The last Muppets film really was sensational. It was more than that. It was also inspirational, celebrational and – this hardly needs to be said – Muppetational throughout. Jason Segal's script had the appealing shape of a classic Hollywood musical comedy: Singin' in the Rain with more frogs, pigs and chickens.
The sequel is slightly more ramshackle. If we're searching for a classic comparison, we might think of it as a variation on the chaotic Hope and Crosby pictures: The Road to Berlin, Madrid, Dublin and London. Why worry? When a film delivers so much unalloyed pleasure, we can live without structure.

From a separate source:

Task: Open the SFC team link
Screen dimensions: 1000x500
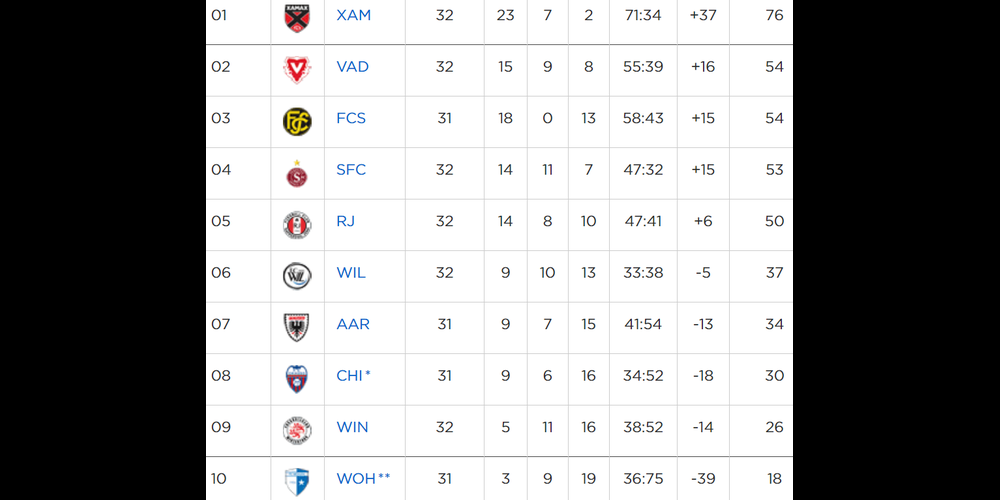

Muppets Most Wanted begins immediately after the last one ends. Aware that the movie hasn't quite put the Muppets back on top, the gang elect to embark on a sequel. They even sing a song about it. "That's what we do in Hollywood/ And everyone knows the sequel's never quite as good," Kermit and Fozzie bellow.

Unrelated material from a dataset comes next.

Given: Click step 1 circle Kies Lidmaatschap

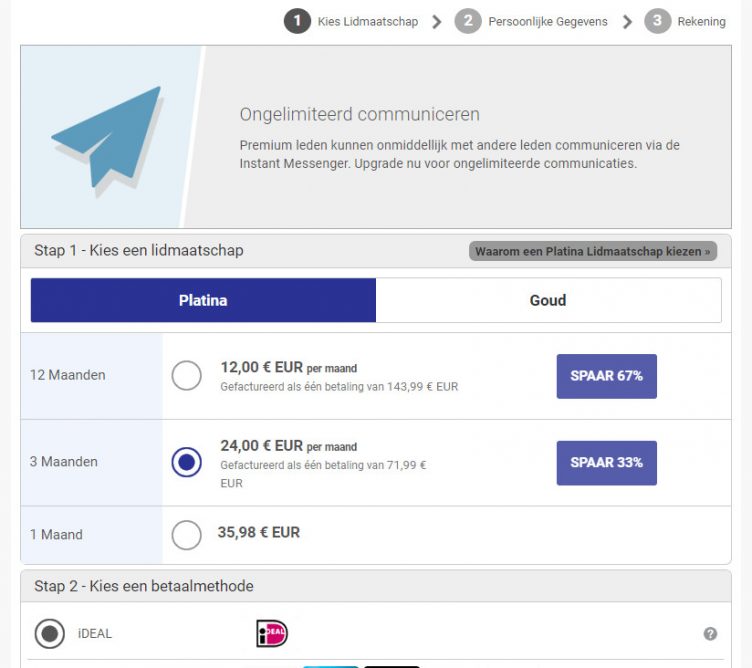Looking at the screenshot, I should click(x=297, y=21).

The action revolves around a barmy scheme perpetrated by the sleazy Dominic Badguy (Ricky Gervais pronounces his character's name with soft "g") to steal some of the world's most valuable treasures.
Dominic offers to manage the ensemble, replaces Kermit with an evil lookalike named Constantine, and proceeds to book the Muppets into venues situated conveniently close to museums and art galleries. The real Kermit, meanwhile, is interned in a Russian gulag that seems unchanged since the fall of the Soviet system.
The Muppets’ appeal has always sprung from – among other sources – their talent for blending self-consciousness and old-fashioned music hall values. The latter is honoured by a series of excellent songs and the former by superb absurdist gags such as the gang’s ludicrous inability to notice Constantine’s conspicuously foreign accent and darkly villainous manners.
The film does run out of steam in a protracted denouement that asks us to care about the increasingly nonsensical plot. No matter. This is still the funniest film now in cinemas. And, unlike The Irish Times critic who is paid off in the film (really), we required no imbursement to deliver that superlative.